I even asked them do you think I can do this with him? Will I be able to help him? These ladies encouraged me and shared that they had no doubt that I could. They empowered me to believe in my abilities to know my son and to help him. I did not go into those therapies without knowledge. I had already researched every word and therapy the pediatrician had used and/or jotted down. I am not always able to help Daniel or Joshua. There are days when I am at a loss and I am perplexed by their behaviors. Why one day something works, but the next day it does not can make me feel flustered and lose my bearings. What if I have been doing it wrong the whole time!!
As you can see, I still had my doubts and I still do – always.
I think if I did not I would not be able to learn or challenge my own paradigms. “The first principle is that you must not fool yourself and you are the easiest person to fool.” ~ Richard P. Feynman. This holds as long as those doubts do not cause me to put all of my trust in others without any discernment. My doubts help me to have the wisdom to know when I have exhausted all of my knowledge and know when I need to ask for help. What I learned from them was not what I have read about when it comes to typical ABA methods, and I am grateful for that. They gave me positive approaches to look at my son and myself. They taught me and educated me – they believed in me and Daniel.
I felt more empowered by being validated by the psychologist who diagnosed me.

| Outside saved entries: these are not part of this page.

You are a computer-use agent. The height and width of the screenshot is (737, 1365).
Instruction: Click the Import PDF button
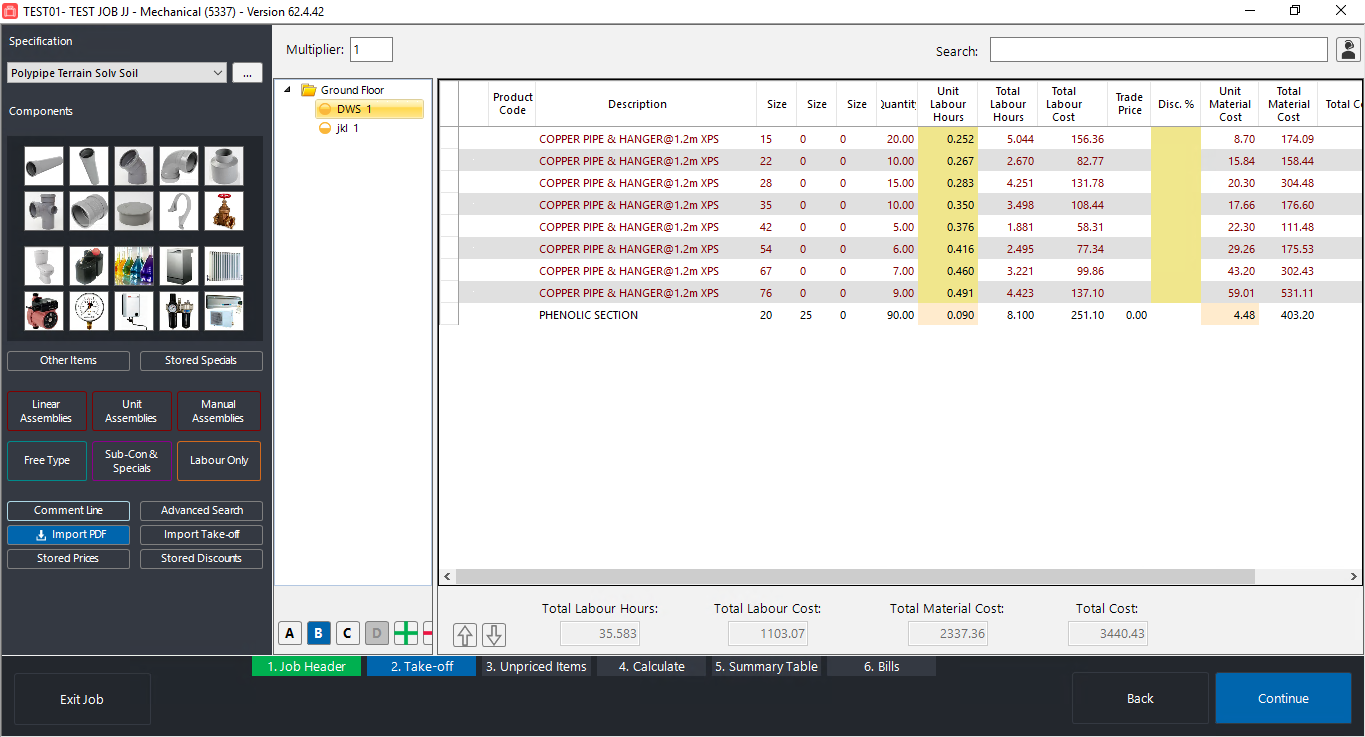(x=68, y=535)
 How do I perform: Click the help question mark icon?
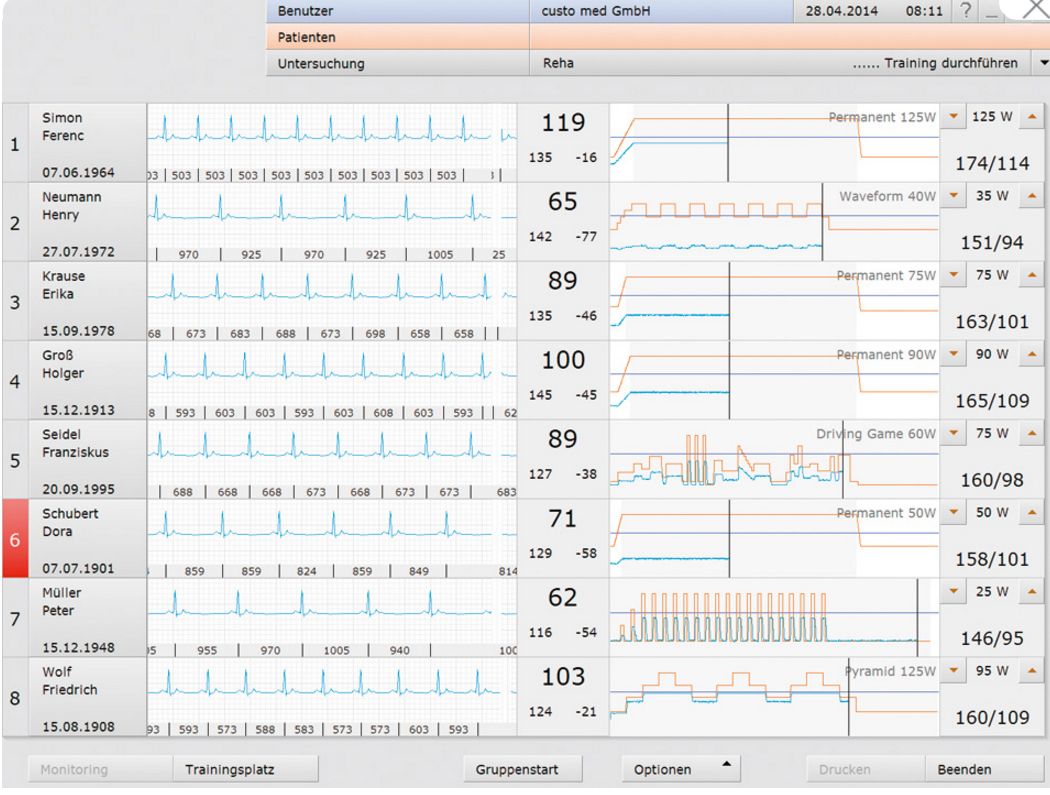pyautogui.click(x=965, y=11)
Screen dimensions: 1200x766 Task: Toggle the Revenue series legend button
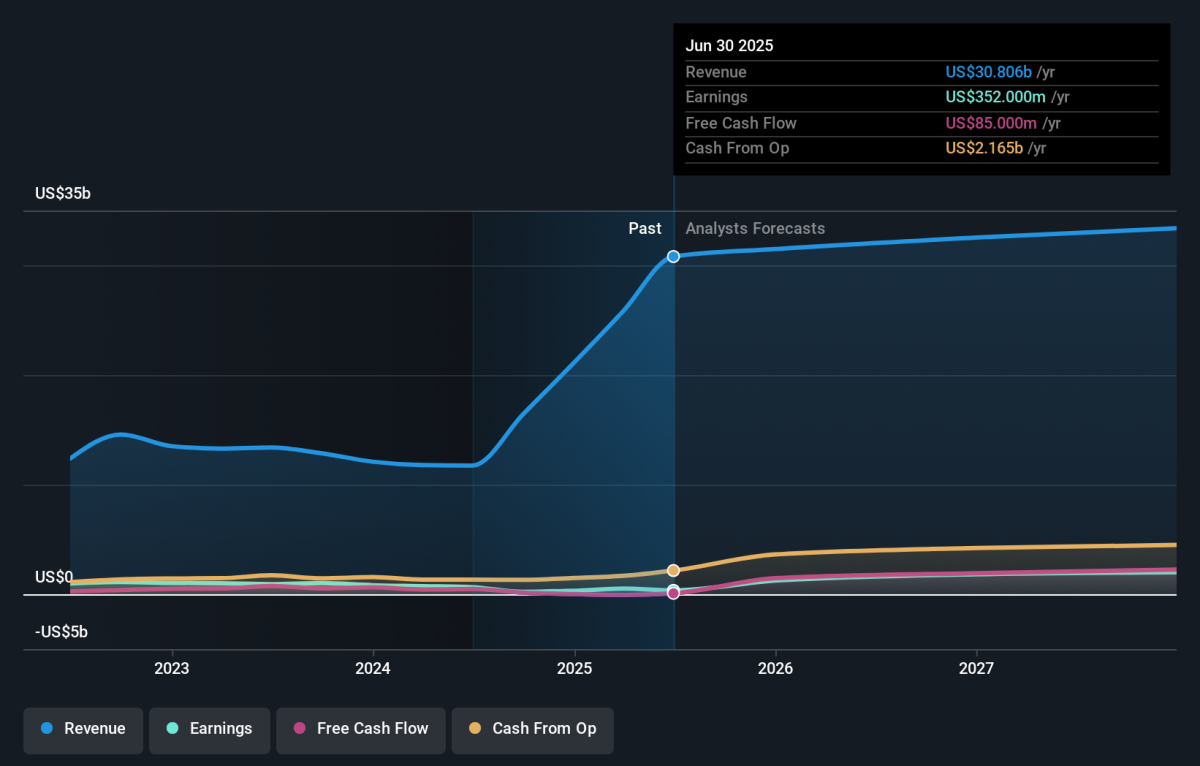click(x=84, y=729)
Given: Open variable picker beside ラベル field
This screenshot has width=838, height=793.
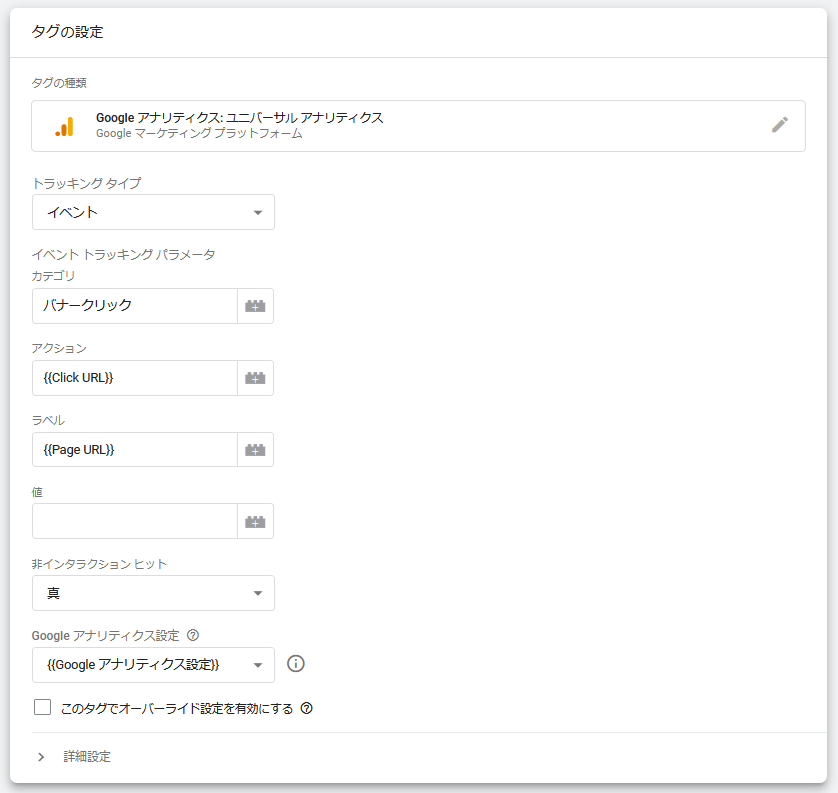Looking at the screenshot, I should (255, 450).
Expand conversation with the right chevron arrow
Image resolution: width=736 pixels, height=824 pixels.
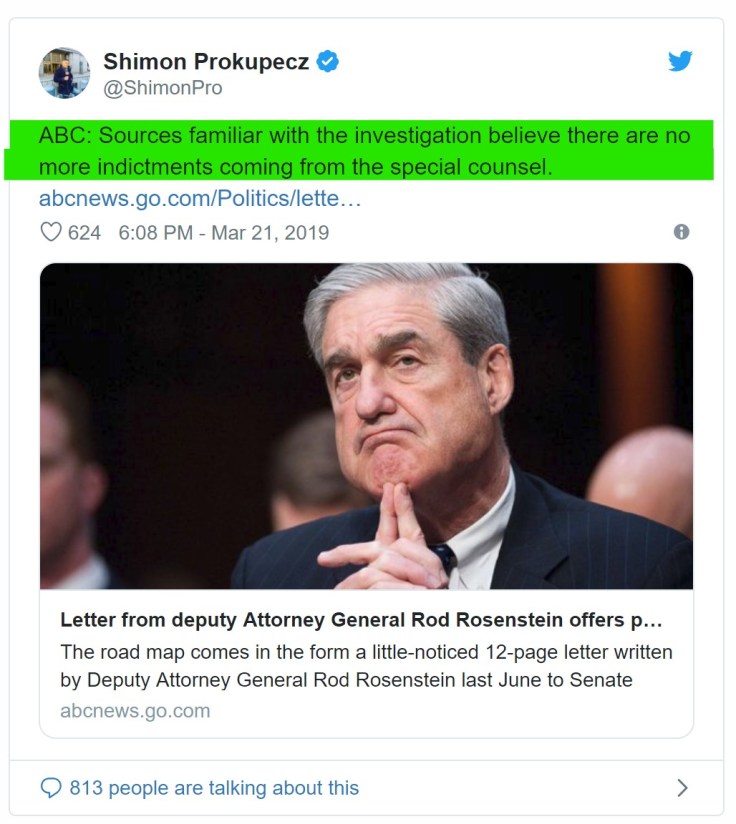682,787
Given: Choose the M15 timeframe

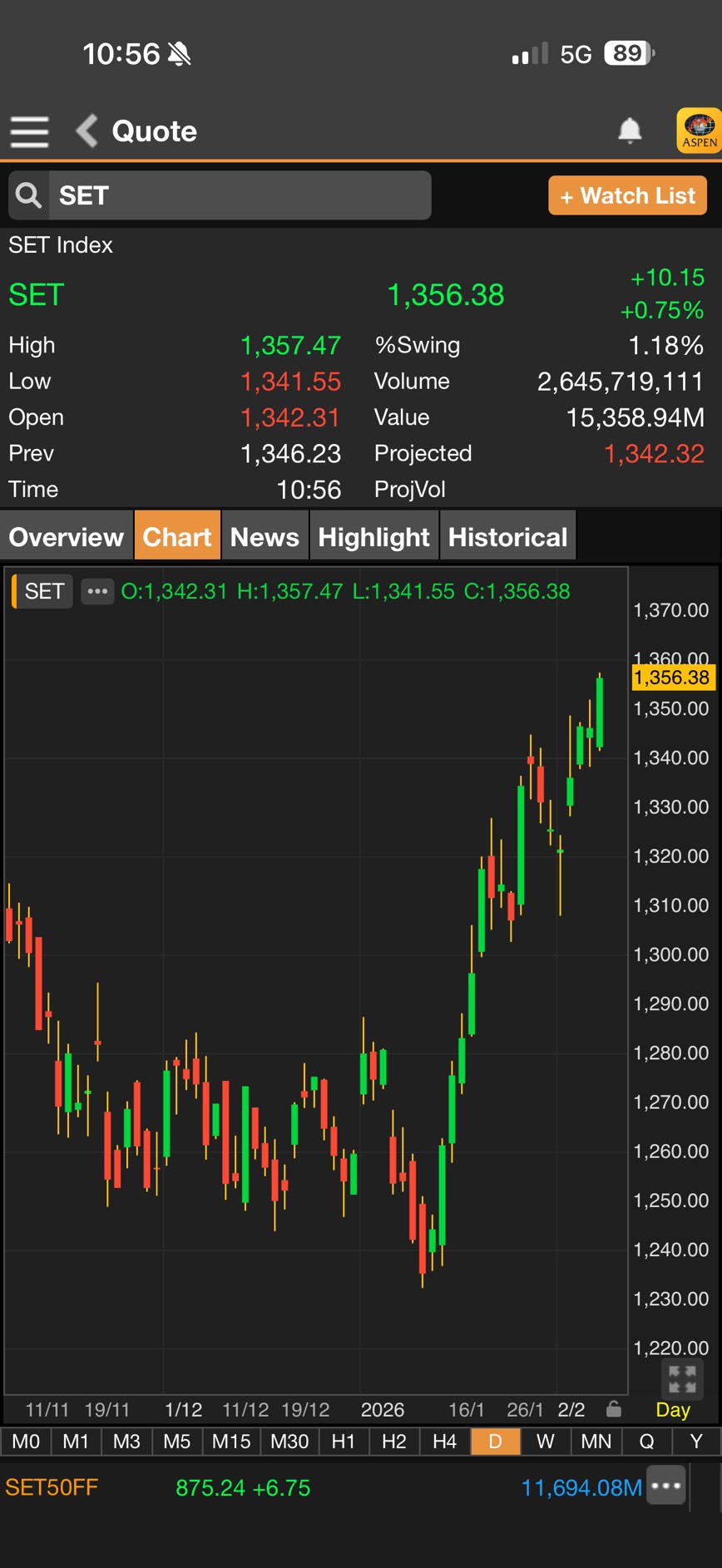Looking at the screenshot, I should coord(231,1442).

She validated many things for me. Gaining my diagnosis helped me to transition into fully embracing myself and empowered me to regain my voice. It had been distorted and confused with so many other voices that I was in a muddled hole reaching for a way out. Those voices still come – I have to work at quieting them. They ring their echoes every time someone misunderstands me or my actions. They come up and stab me with violence whenever I read negative perspectives about autism. They lurk about creeping and tickling at my ears whenever I cannot help Daniel or I feel too overwhelmed to handle life. However, what I realized through all of this was that in the face of invalidation and being stripped of feeling empowered, that I have been validating and empowering myself all along.
I would not have made it this far in my life if I had not.
I believe that goes for many of us. The world tries to make us feel weak, other people try to make us feel weak because of how they were made to feel weak or invalidated. Autism is not all sunshine and rainbows – some days I want my brain to stop. I want the intense emotions and anxieties to stop – my own and my children’s. However, during the most difficult of days I no longer feel hopeless. I have many answers and many times I know how to handle my situations in our ways that work best for us. I am validated and empowered in my decisions because I had people believe in me and trust my judgments, but mostly they confirmed that I was already capable.
I had people come along and drown out the voices of negativity and lead me to a path of ability – it will be a lifelong path.